* **Data section**:
- Opening Delimiter -
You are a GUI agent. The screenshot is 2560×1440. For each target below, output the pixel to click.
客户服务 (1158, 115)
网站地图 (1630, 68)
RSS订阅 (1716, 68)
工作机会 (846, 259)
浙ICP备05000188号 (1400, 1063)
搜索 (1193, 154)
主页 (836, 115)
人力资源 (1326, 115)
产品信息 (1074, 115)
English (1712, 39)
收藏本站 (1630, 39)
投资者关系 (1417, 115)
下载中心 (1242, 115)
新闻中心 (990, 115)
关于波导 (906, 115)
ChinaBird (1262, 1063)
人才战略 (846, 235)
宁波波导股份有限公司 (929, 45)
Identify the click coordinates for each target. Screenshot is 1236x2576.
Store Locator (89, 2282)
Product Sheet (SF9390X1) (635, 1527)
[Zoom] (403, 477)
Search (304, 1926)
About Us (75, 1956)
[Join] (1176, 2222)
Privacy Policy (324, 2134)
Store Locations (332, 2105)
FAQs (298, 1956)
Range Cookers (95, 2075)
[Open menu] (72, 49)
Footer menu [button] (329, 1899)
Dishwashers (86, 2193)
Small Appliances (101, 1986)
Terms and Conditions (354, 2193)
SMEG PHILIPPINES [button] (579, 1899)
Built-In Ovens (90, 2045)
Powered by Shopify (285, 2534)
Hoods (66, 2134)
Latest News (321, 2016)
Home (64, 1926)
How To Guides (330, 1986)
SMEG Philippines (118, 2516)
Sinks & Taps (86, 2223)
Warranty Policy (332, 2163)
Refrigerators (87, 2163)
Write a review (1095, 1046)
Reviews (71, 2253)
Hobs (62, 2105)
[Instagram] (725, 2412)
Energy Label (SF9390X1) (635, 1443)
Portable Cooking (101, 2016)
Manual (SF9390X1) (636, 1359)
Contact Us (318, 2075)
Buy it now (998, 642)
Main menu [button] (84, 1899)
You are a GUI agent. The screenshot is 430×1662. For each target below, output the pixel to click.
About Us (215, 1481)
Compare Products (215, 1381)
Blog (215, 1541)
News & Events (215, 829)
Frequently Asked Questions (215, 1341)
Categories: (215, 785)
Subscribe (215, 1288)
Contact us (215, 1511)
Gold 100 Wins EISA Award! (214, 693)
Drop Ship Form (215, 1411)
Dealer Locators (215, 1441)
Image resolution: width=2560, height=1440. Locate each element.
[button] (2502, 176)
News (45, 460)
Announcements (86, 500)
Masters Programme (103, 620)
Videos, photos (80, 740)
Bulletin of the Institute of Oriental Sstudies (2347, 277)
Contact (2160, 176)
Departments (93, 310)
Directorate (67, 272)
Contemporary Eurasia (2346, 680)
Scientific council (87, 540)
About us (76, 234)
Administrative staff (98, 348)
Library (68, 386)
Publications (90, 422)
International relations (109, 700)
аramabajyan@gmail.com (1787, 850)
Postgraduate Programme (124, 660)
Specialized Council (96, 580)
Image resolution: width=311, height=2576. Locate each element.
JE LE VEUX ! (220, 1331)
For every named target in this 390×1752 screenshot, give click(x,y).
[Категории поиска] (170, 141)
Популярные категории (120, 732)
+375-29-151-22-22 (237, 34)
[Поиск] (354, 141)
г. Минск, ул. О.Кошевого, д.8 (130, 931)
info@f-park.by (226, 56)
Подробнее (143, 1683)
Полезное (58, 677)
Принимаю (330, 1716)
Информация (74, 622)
- Closing Delimiter -
* **Problem description**: A verbatim copy of all the entries above is requested.

* **Completed exercise**:
You are a GUI agent. The screenshot is 2560×1440. For each target below, output the pixel to click.
客户服务 (1158, 115)
网站地图 (1630, 68)
RSS订阅 (1716, 68)
工作机会 (846, 259)
浙ICP备05000188号 (1400, 1063)
搜索 (1193, 154)
主页 (836, 115)
人力资源 (1326, 115)
产品信息 (1074, 115)
English (1712, 39)
收藏本站 (1630, 39)
投资者关系 (1417, 115)
下载中心 (1242, 115)
新闻中心 (990, 115)
关于波导 (906, 115)
ChinaBird (1262, 1063)
人才战略 (846, 235)
宁波波导股份有限公司 (929, 45)
Identify the click coordinates for each target. Screenshot is 1236x2576.
Store Locator (89, 2282)
Product Sheet (SF9390X1) (635, 1527)
[Zoom] (403, 477)
Search (304, 1926)
About Us (75, 1956)
[Join] (1176, 2222)
Privacy Policy (324, 2134)
Store Locations (332, 2105)
FAQs (298, 1956)
Range Cookers (95, 2075)
[Open menu] (72, 49)
Footer menu [button] (329, 1899)
Dishwashers (86, 2193)
Small Appliances (101, 1986)
Terms and Conditions (354, 2193)
SMEG PHILIPPINES [button] (579, 1899)
Built-In Ovens (90, 2045)
Powered by Shopify (285, 2534)
Hoods (66, 2134)
Latest News (321, 2016)
Home (64, 1926)
How To Guides (330, 1986)
SMEG Philippines (118, 2516)
Sinks & Taps (86, 2223)
Warranty Policy (332, 2163)
Refrigerators (87, 2163)
Write a review (1095, 1046)
Reviews (71, 2253)
Hobs (62, 2105)
[Instagram] (725, 2412)
Energy Label (SF9390X1) (635, 1443)
Portable Cooking (101, 2016)
Manual (SF9390X1) (636, 1359)
Contact Us (318, 2075)
Buy it now (998, 642)
Main menu [button] (84, 1899)
You are a GUI agent. The screenshot is 430×1662. For each target below, output the pixel to click.
About Us (215, 1481)
Compare Products (215, 1381)
Blog (215, 1541)
News & Events (215, 829)
Frequently Asked Questions (215, 1341)
Categories: (215, 785)
Subscribe (215, 1288)
Contact us (215, 1511)
Gold 100 Wins EISA Award! (214, 693)
Drop Ship Form (215, 1411)
Dealer Locators (215, 1441)
Image resolution: width=2560, height=1440. Locate each element.
[button] (2502, 176)
News (45, 460)
Announcements (86, 500)
Masters Programme (103, 620)
Videos, photos (80, 740)
Bulletin of the Institute of Oriental Sstudies (2347, 277)
Contact (2160, 176)
Departments (93, 310)
Directorate (67, 272)
Contemporary Eurasia (2346, 680)
Scientific council (87, 540)
About us (76, 234)
Administrative staff (98, 348)
Library (68, 386)
Publications (90, 422)
International relations (109, 700)
аramabajyan@gmail.com (1787, 850)
Postgraduate Programme (124, 660)
Specialized Council (96, 580)
Image resolution: width=311, height=2576. Locate each element.
JE LE VEUX ! (220, 1331)
For every named target in this 390×1752 screenshot, give click(x,y).
[Категории поиска] (170, 141)
Популярные категории (120, 732)
+375-29-151-22-22 (237, 34)
[Поиск] (354, 141)
г. Минск, ул. О.Кошевого, д.8 (130, 931)
info@f-park.by (226, 56)
Подробнее (143, 1683)
Полезное (58, 677)
Принимаю (330, 1716)
Информация (74, 622)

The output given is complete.